#### What you should do:
Extract the lines from the first line of the records below through the line containing "Click the BRL", inclusive, and reproduce them exactly as written.

--- The records Enclosed Below ---

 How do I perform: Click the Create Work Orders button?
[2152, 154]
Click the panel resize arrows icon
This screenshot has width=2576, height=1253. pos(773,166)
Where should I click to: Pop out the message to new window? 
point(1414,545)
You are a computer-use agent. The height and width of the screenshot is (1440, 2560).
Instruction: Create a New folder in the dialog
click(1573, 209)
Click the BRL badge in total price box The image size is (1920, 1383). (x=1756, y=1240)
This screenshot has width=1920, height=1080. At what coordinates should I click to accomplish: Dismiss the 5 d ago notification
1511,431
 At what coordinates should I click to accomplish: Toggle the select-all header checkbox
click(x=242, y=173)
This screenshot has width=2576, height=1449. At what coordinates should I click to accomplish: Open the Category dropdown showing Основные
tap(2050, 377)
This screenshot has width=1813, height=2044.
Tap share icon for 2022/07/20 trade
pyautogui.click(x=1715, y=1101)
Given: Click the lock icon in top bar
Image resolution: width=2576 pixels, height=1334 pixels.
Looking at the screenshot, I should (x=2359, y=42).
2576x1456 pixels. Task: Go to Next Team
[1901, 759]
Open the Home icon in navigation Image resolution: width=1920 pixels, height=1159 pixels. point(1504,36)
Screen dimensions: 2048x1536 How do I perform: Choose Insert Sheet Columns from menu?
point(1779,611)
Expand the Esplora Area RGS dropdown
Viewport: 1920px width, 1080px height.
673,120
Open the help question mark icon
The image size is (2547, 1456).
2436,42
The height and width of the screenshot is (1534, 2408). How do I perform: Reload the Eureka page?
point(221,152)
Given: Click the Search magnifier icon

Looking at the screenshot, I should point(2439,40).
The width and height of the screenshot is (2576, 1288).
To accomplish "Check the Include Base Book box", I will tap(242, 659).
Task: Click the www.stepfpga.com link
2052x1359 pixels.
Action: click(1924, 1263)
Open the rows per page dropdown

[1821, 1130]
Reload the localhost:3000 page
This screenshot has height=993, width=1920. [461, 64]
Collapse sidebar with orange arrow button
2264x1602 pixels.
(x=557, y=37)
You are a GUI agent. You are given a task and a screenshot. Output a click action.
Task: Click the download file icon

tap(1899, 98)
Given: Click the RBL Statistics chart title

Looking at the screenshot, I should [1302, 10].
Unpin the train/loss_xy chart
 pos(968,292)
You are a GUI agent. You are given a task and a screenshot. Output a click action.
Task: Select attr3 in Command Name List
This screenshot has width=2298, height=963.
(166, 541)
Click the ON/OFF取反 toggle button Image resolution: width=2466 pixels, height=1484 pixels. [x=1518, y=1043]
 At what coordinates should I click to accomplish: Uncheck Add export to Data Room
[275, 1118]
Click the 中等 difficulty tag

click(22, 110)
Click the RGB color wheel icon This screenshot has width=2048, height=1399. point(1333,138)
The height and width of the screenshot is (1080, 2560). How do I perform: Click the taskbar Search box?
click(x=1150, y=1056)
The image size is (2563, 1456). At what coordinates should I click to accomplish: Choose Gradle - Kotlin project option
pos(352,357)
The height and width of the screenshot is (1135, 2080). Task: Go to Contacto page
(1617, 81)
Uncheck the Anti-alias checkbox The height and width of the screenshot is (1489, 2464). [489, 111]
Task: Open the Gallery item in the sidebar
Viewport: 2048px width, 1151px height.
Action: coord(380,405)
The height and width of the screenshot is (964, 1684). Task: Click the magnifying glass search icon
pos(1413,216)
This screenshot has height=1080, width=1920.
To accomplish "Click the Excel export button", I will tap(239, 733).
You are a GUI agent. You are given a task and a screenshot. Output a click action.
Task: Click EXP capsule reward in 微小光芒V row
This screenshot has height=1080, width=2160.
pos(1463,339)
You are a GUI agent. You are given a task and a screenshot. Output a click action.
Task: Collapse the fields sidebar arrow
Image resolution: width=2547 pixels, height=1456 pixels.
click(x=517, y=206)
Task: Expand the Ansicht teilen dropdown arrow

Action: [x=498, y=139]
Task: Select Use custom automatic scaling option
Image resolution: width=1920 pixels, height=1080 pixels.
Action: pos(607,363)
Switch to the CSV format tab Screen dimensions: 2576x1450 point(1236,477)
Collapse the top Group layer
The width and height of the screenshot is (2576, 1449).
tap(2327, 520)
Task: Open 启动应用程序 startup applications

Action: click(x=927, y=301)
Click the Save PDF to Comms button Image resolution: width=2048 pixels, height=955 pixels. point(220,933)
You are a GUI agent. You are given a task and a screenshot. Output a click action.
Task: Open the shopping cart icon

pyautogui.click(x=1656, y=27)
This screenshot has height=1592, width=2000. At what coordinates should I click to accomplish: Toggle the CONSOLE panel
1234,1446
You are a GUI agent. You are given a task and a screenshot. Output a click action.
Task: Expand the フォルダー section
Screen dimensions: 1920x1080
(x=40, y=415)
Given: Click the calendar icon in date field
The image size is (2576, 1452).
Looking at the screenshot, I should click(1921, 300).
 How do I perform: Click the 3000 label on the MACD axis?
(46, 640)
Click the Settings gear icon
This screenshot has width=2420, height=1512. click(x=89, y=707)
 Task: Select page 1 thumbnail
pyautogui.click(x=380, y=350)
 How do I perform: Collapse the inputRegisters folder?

--- End of Enclosed The records ---

#### Finished task:
 How do I perform: Click the Create Work Orders button?
[2152, 154]
Click the panel resize arrows icon
This screenshot has width=2576, height=1253. pos(773,166)
Where should I click to: Pop out the message to new window? 
point(1414,545)
You are a computer-use agent. The height and width of the screenshot is (1440, 2560).
Instruction: Create a New folder in the dialog
click(1573, 209)
Click the BRL badge in total price box The image size is (1920, 1383). (x=1756, y=1240)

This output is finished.